Ecosystems churn. Species colonize, compete, go locally extinct, get replaced. On timescales of one to five years, this turnover is constant — a background hum of replacement that looks, from a distance, like stability. The composition shifts but the ecosystem persists. In 2017, physicist Guy Bunin predicted this theoretically: ecosystems exist in a “multiple attractors” phase where no single species dominates for long, and the constant replacement is not noise but the organizing principle. A giant ongoing game of rock-paper-scissors.
Nwankwo and Rossberg tested this against a century of global biodiversity data — marine, freshwater, terrestrial ecosystems spanning every continent. They found Bunin was right: the multiple-attractors phase is real and measurable. But they also found something the theory didn't predict. Since the 1970s, turnover has slowed by roughly one-third.
The direction is counterintuitive. Climate change is accelerating. Habitat disruption is intensifying. You'd expect more turnover, not less — species ranges shifting, new colonizers arriving, old inhabitants failing. The naive prediction is that stress increases churn.
The explanation is structural: turnover requires a supply of colonizers. When regional species pools shrink — when habitat loss, pollution, and climate disruption reduce the number of species available to move into a local area — turnover slows regardless of how much pressure the system is under. The game of rock-paper-scissors doesn't speed up when you start removing players. It winds down.
This is not the same as stability. A forest with low turnover because it has a healthy, self-maintaining community is stable. A forest with low turnover because there are no replacement species available is brittle. From the outside, the two look identical — same composition year after year. The difference only becomes visible when something breaks: the stable system rearranges and recovers; the brittle one collapses and stays collapsed.
The slowdown measures something specific: the rate at which biodiversity loss has already constrained the ecosystem's capacity for self-renewal. It's not a prediction of future damage. It's a measurement of current damage that hasn't yet manifested as collapse. The system can't renovate itself because the renovation stock is depleted.
There's a precision to this that ecological doom narratives usually lack. Most biodiversity loss metrics count what's gone — species extinct, habitat destroyed, populations crashed. The turnover slowdown counts what can no longer happen. It measures the loss of possibility, not the loss of presence. The species that would have colonized, competed, failed, been replaced — that ongoing process of ecological experimentation — is slowing because the experimental pool is shrinking.

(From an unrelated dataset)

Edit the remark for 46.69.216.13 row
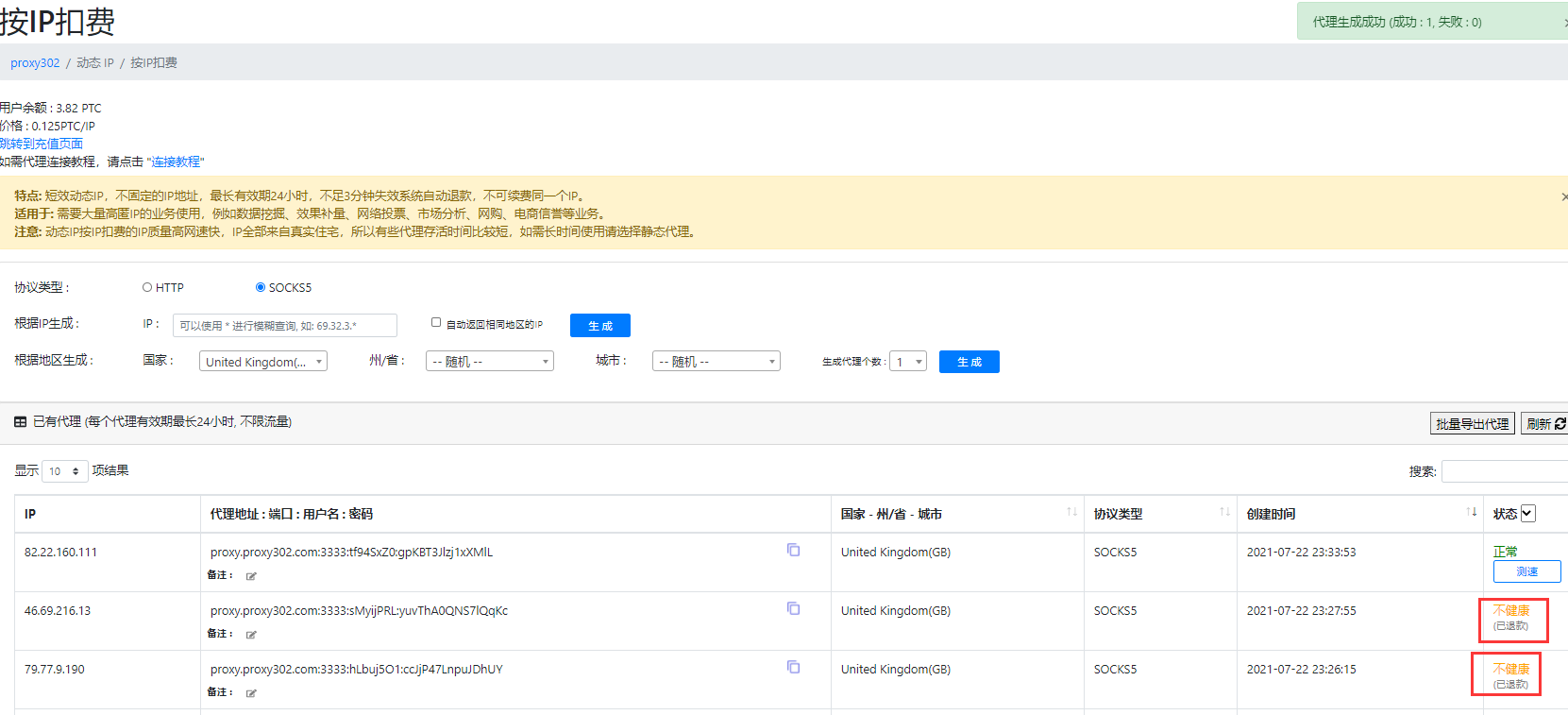[251, 635]
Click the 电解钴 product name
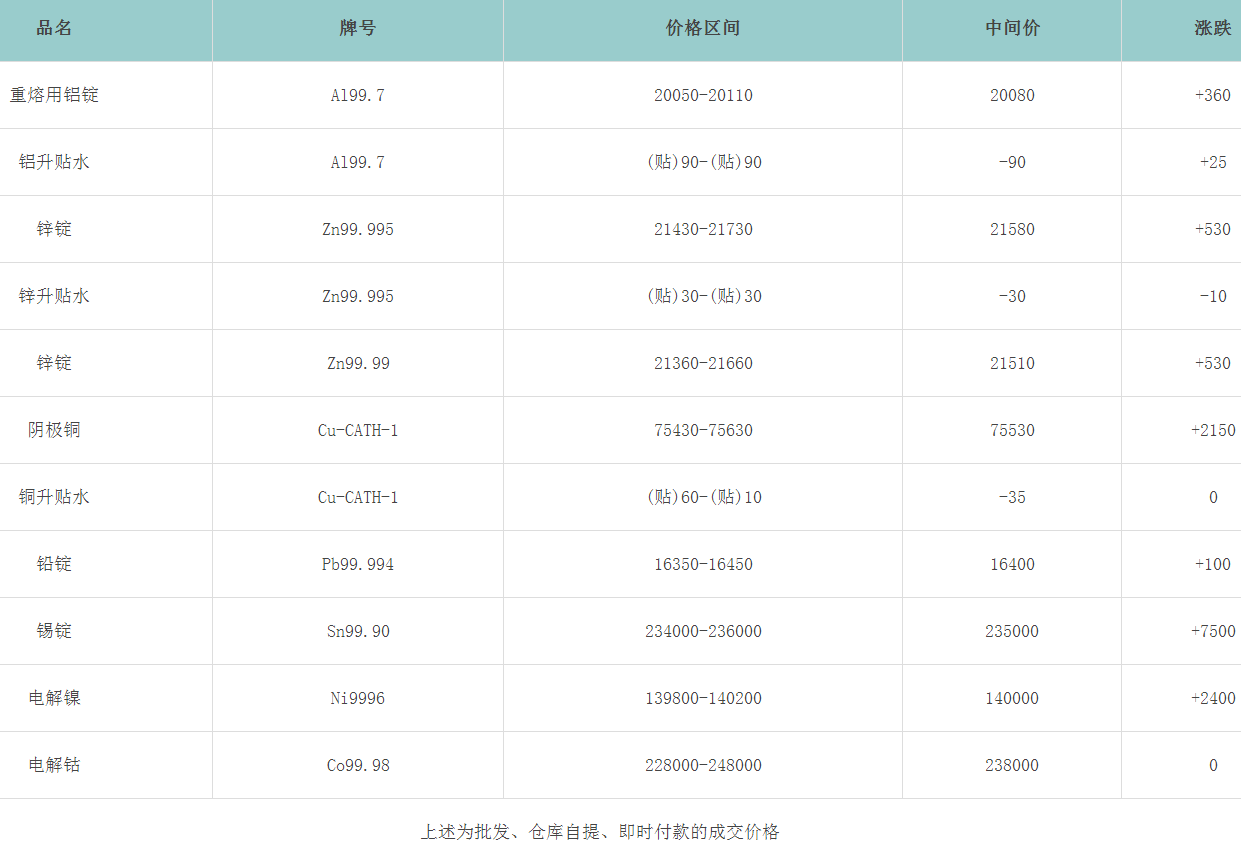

The one-third decline since the 1970s tracks with the period of accelerated warming, but the cause isn't temperature directly. It's the combination of pressures that reduce regional biodiversity: land use change, pollution, fragmentation, and climate stress acting together. The warming provides the pressure that should drive turnover up; the biodiversity loss removes the material that turnover requires. The second effect is winning.
What makes this finding uncomfortable is the lag. Turnover slowdown today means reduced adaptive capacity for stresses that haven't arrived yet. The ecosystem that looks stable now — low turnover, familiar species, functioning services — may have already lost the ability to respond to the disruption coming next decade. The measurement is retrospective. The consequence is prospective. And the gap between them is where the damage accumulates, undetected, until it isn't.